All the way from Dubai, clean water for victims of the flood

A local company has helped install more than 100 water purification units to millions of people in flood-stricken areas of Pakistan.

A Dubai-based company is taking part in efforts to provide clean water to millions of people in flood-stricken areas of Pakistan. The company, So Safe Water Technologies, has helped to install more than 100 water purification units in affected areas including Jacobabad in northern Pakistan within the past three weeks, said Sultan Mahmood, the company's chief executive.

"Each unit can provide water for up to 10,000 people a day," he said. The flooding, the worst in 80 years, has destroyed roads, buildings and communications connections, and left millions homeless. It has also left millions without a supply of clean water. The United Nations warned last month that 3.5 million children were at risk of water-borne diseases such as cholera and dysentery. The water purification systems, each weighing around 200kg and measuring one metre by 1.5 metres, can make water taken from Pakistan's flooded rivers safe for human consumption.

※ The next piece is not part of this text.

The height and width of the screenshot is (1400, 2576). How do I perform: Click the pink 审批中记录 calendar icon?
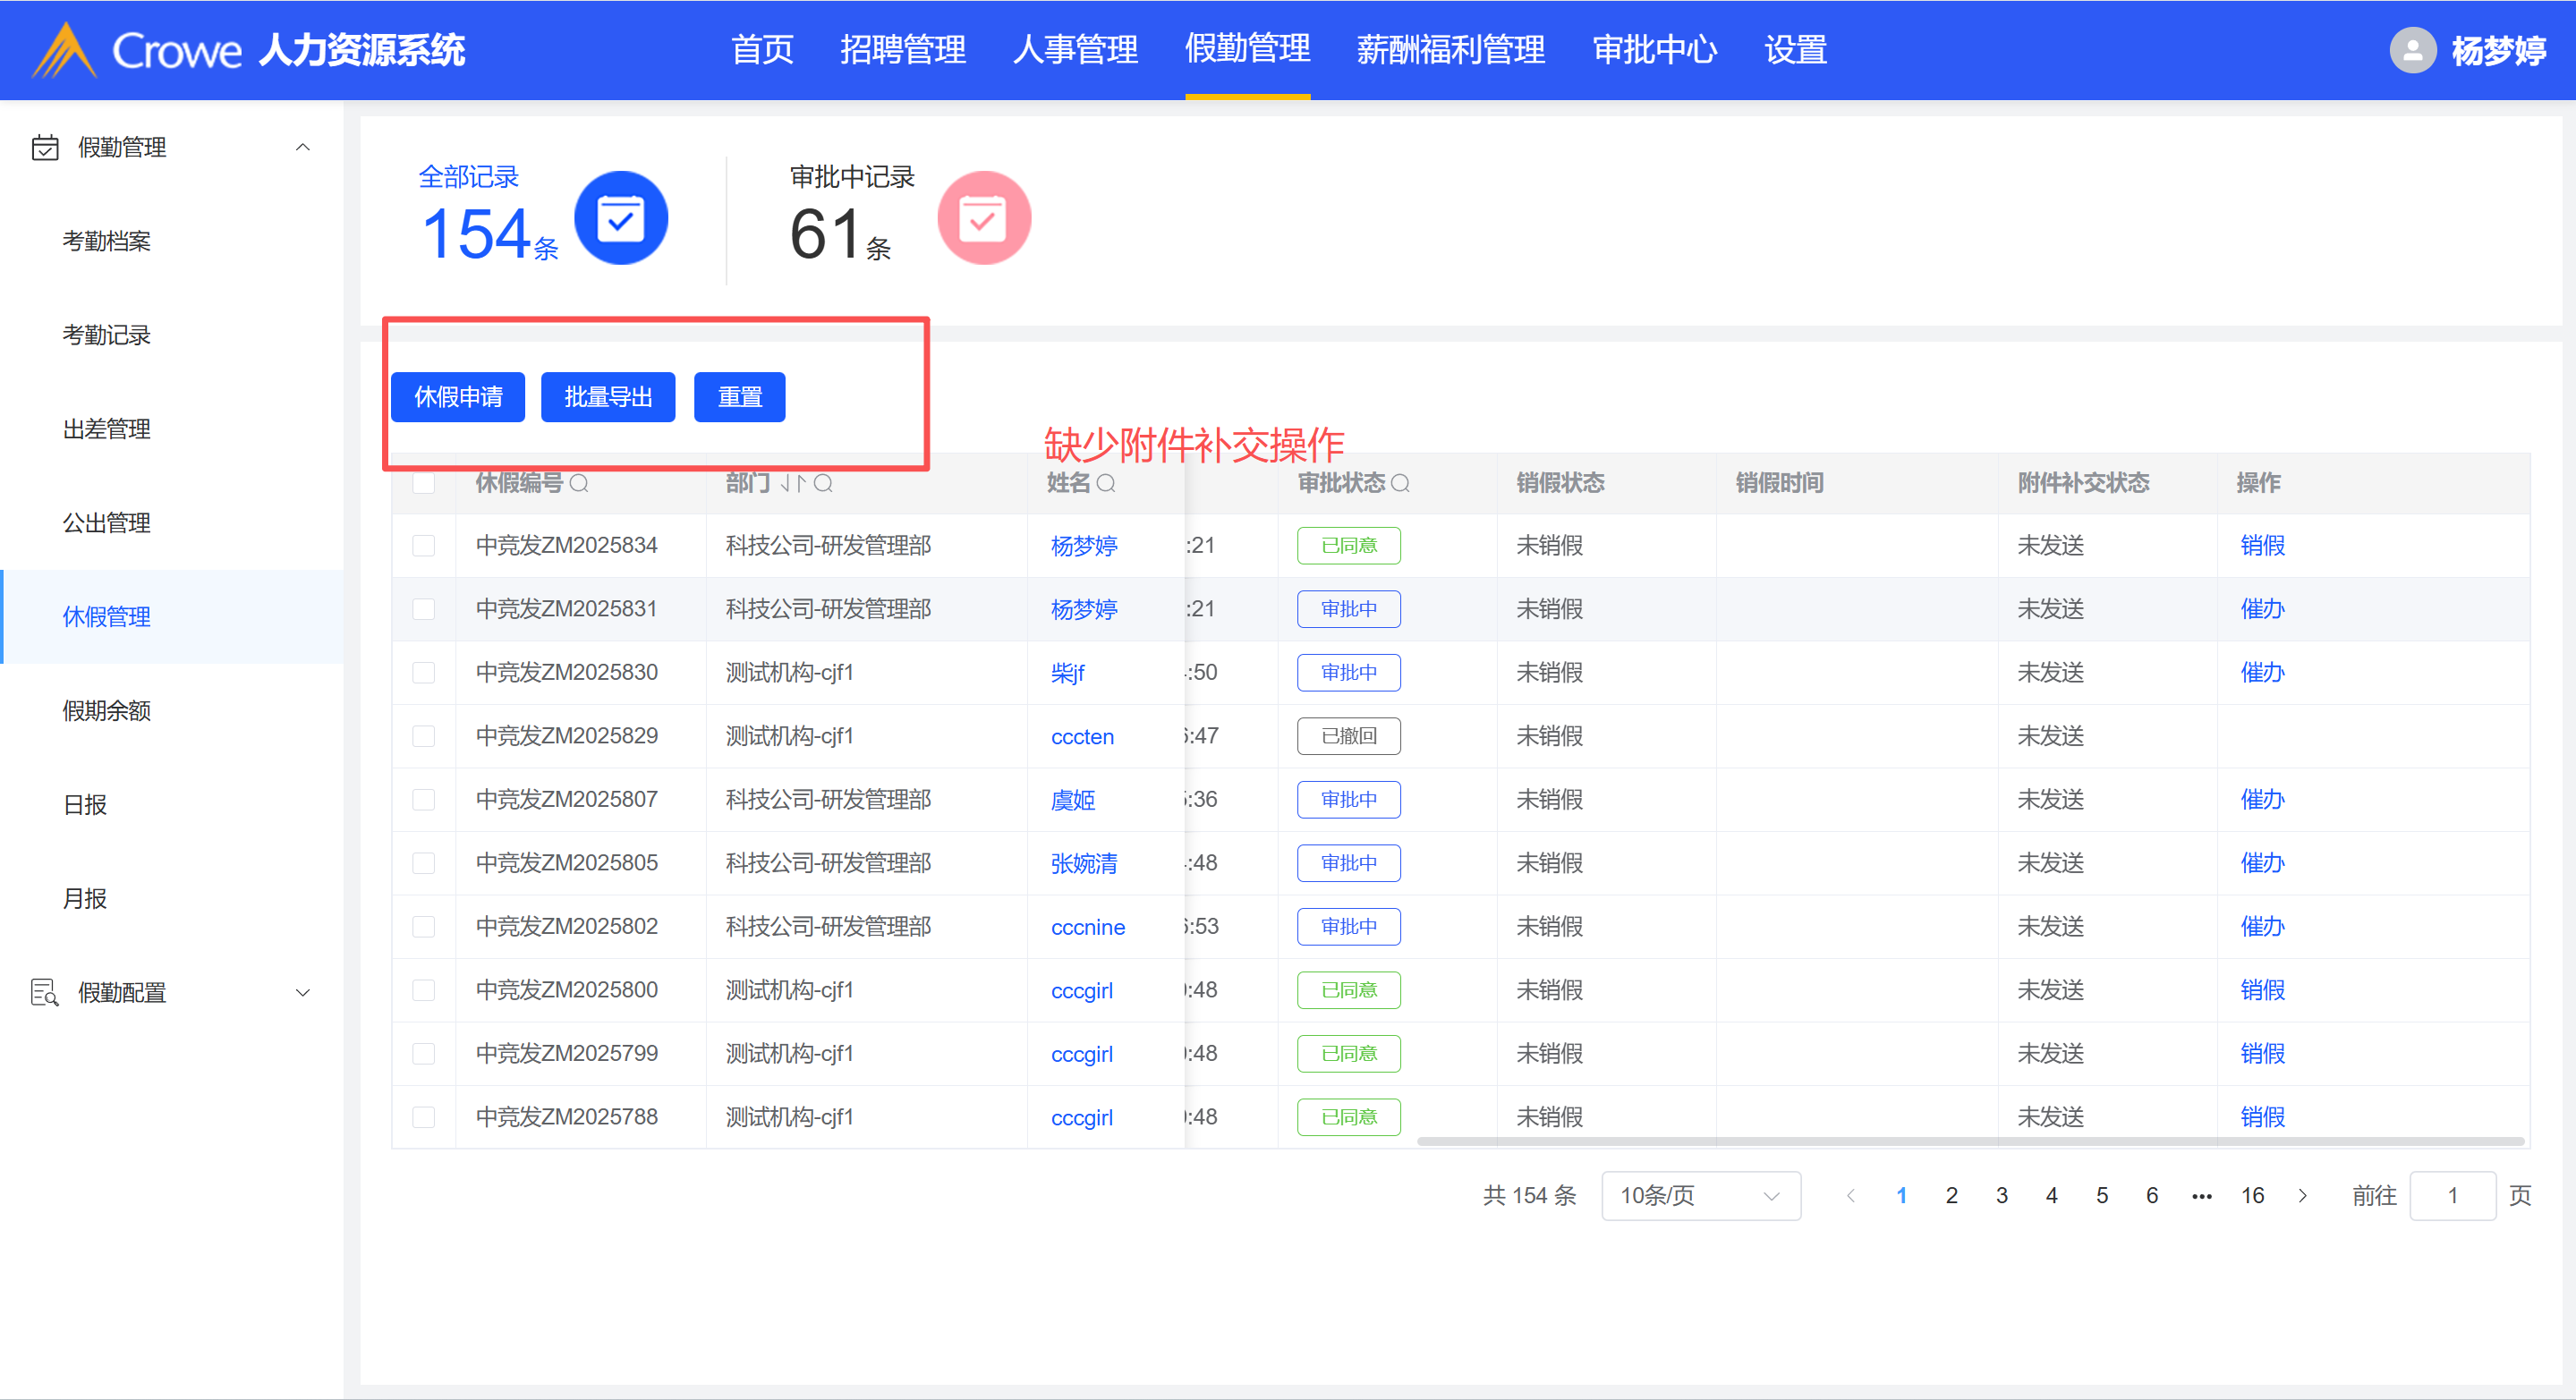[983, 218]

The systems rely on methods used in the UAE to produce potable water from the sea. If the flood water is relatively clean, it goes through intense filtration, known to experts as ultra-filtration. The water can also be treated using reverse osmosis, which involves passing it under pressure through a series of membranes. In some areas, according to Mr Mahmood, further treatment is required to guard against contamination with arsenic, lead and nitrates.

With 16 branches in Pakistan, the company supplies the systems to the Pakistani army as they attempt to provide people with clean water. The army airlifts the units to affected areas and supplies personnel to guard and operate them. The company's director, Usman Mahmood, said that within the next week, "between two and five" units would be sent to flood victims, this time supplied straight from the company's head office in the UAE.

Mr Mahmood said he was also negotiating the sale of those units to others who were interested in helping the aid efforts. These sales were made at a discount of 40 per cent. "People are considering buying units from us and we are helping them deliver and install them," he said.